Dataset entries
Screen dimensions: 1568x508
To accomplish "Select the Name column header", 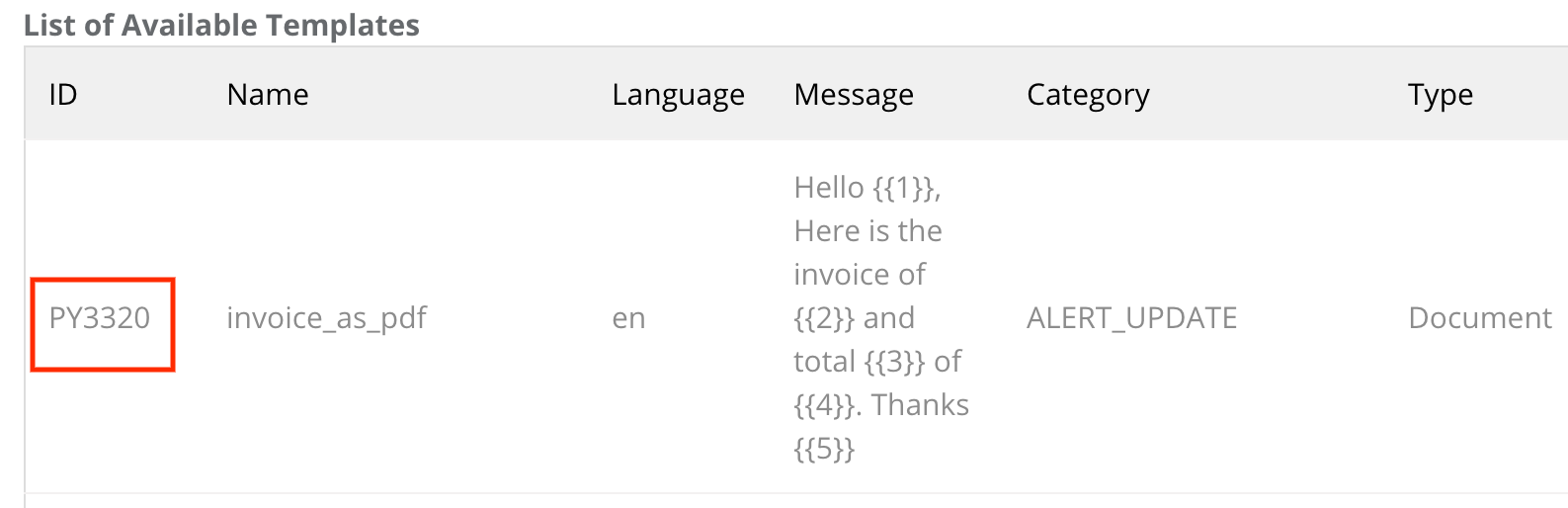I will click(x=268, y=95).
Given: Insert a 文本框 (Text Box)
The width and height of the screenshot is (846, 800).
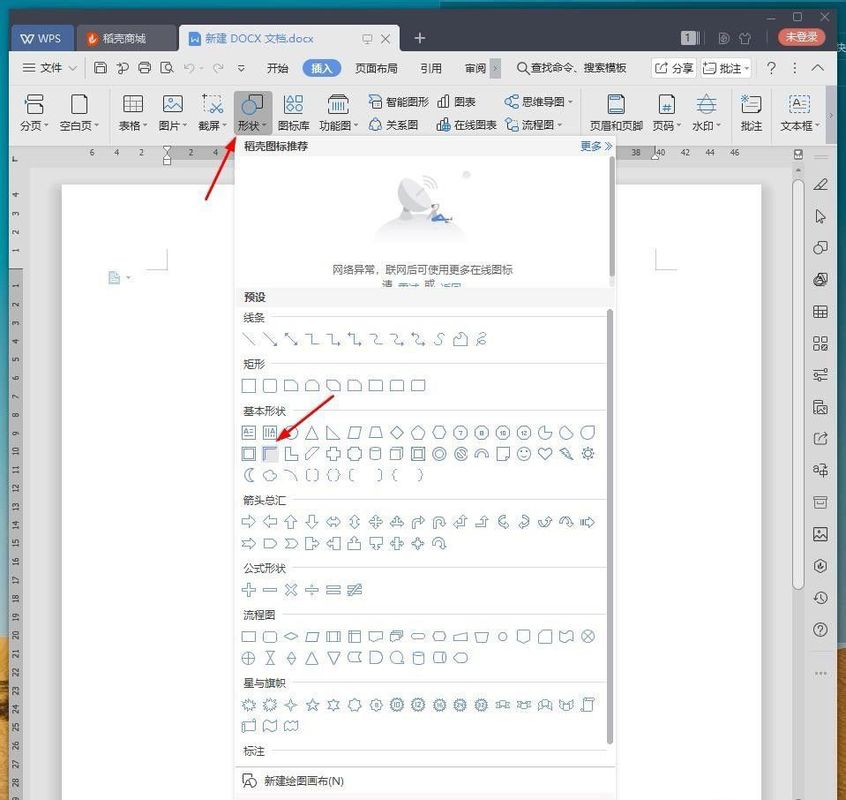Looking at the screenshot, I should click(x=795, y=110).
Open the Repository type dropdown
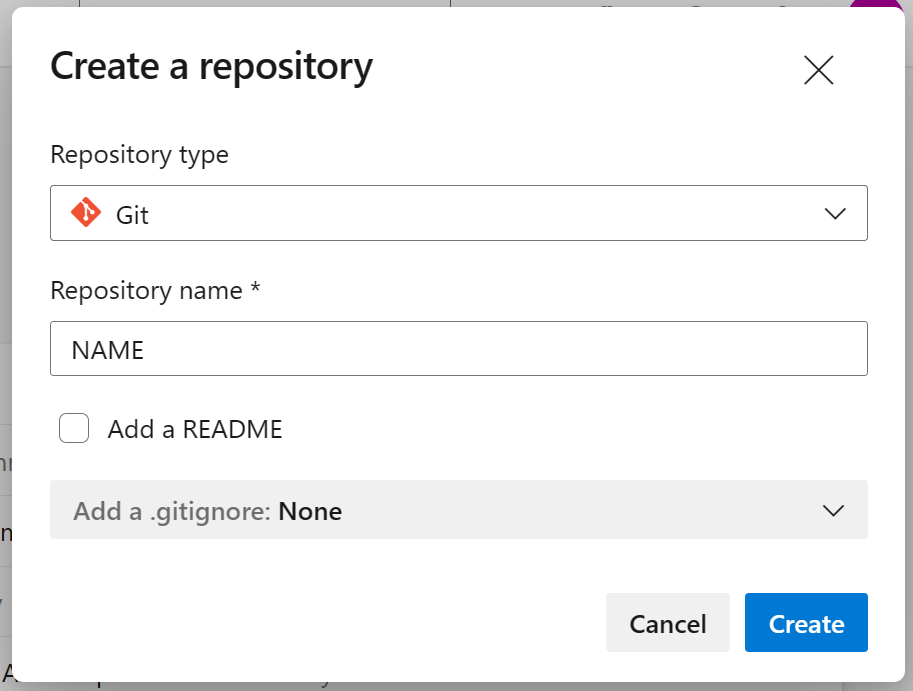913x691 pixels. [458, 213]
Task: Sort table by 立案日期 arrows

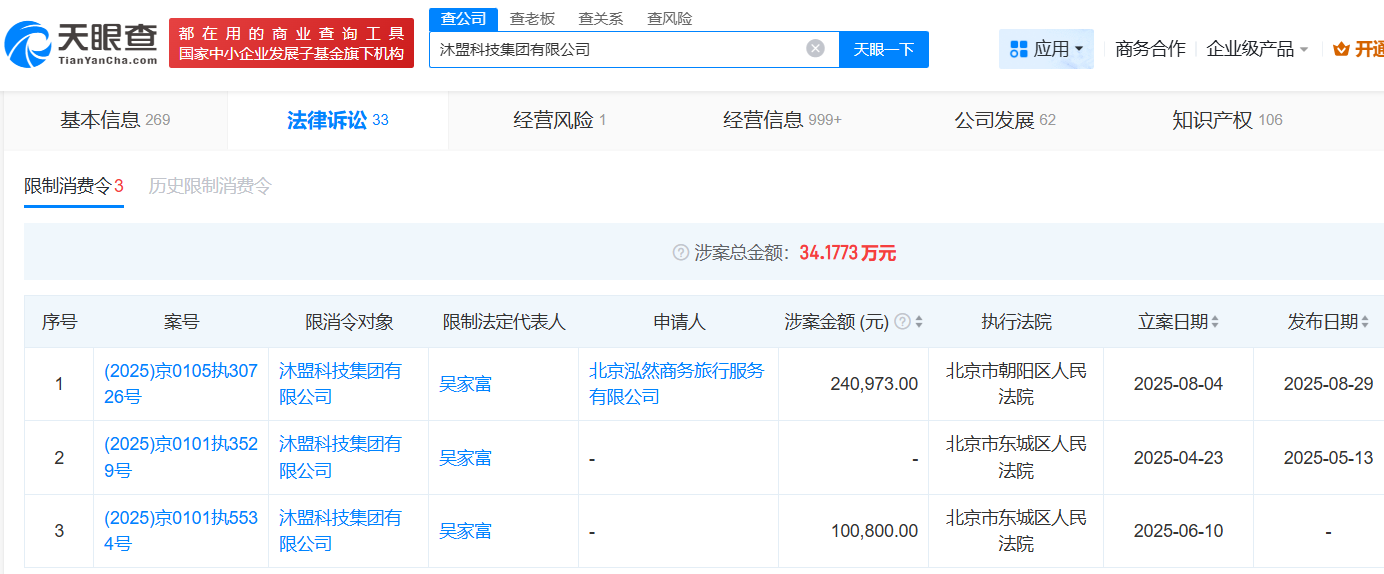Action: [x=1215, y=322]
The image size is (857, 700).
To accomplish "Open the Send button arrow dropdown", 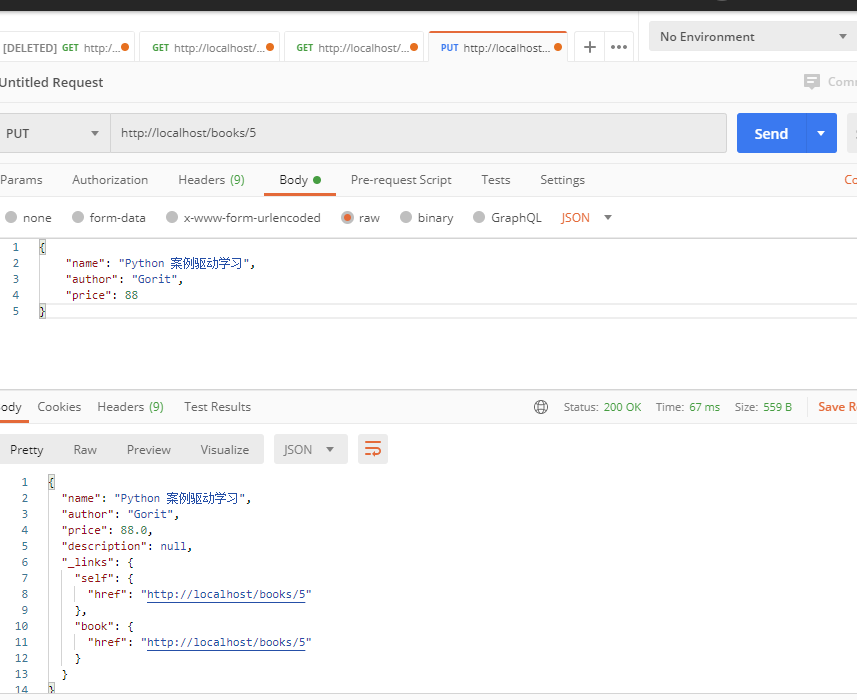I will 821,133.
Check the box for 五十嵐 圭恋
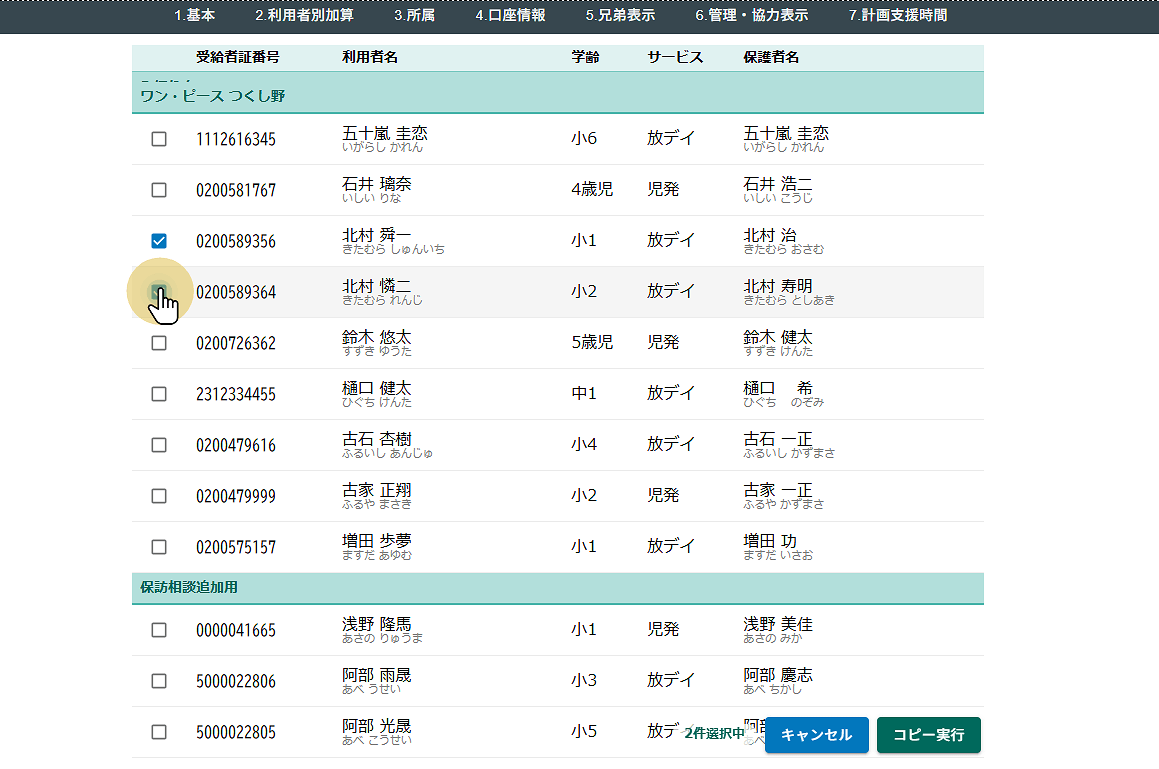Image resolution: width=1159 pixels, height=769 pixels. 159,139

==

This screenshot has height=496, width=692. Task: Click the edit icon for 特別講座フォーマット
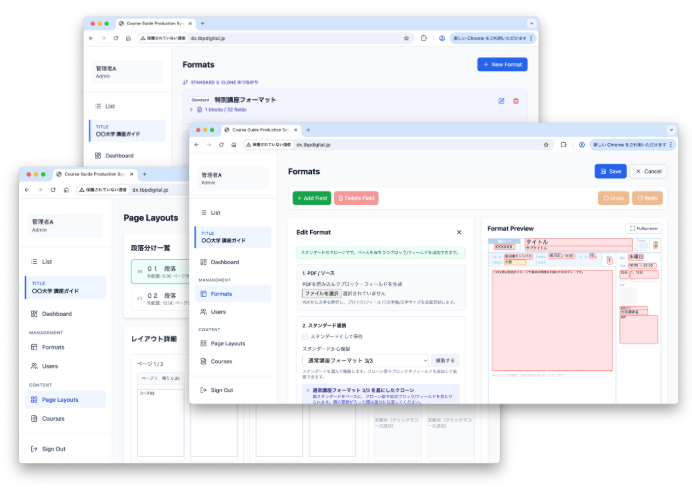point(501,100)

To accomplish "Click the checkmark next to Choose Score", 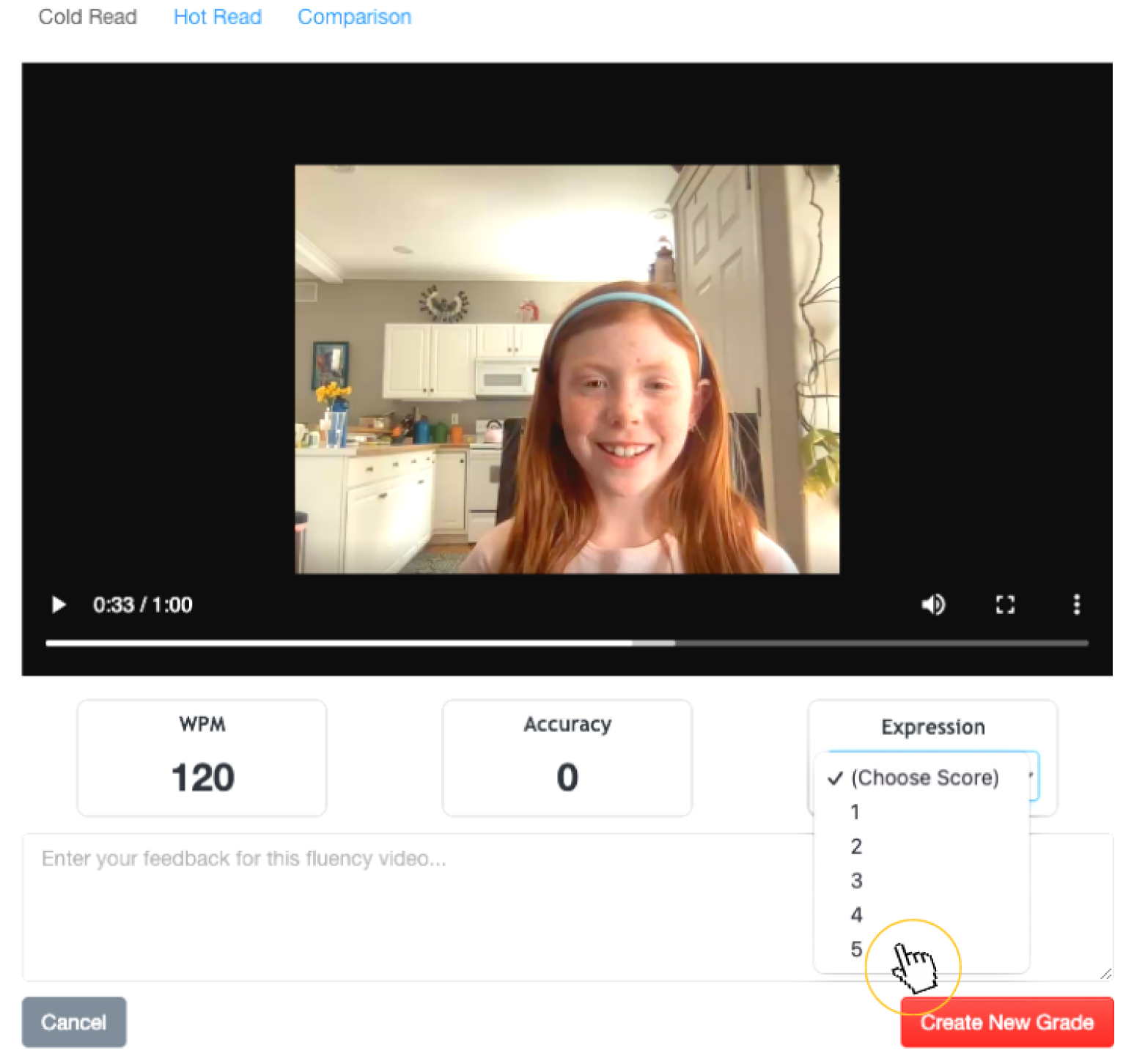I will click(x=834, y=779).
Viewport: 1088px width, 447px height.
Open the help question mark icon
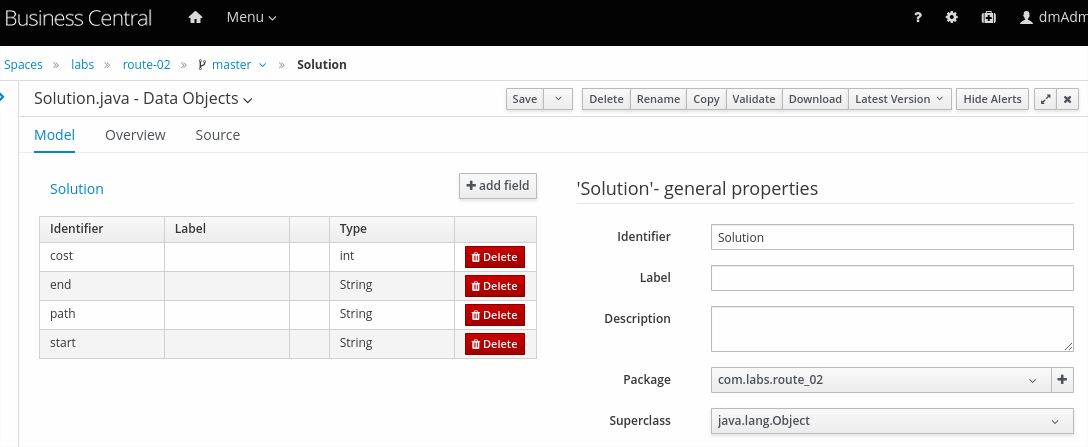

THE PROBLEM:
Only those lines of the entries above that run from the line containing "Viewport: 1088px width, 447px height." to the line containing "Open the help question mark icon", both included, should be transcribed exactly.

TASK RESULT:
Viewport: 1088px width, 447px height.
Open the help question mark icon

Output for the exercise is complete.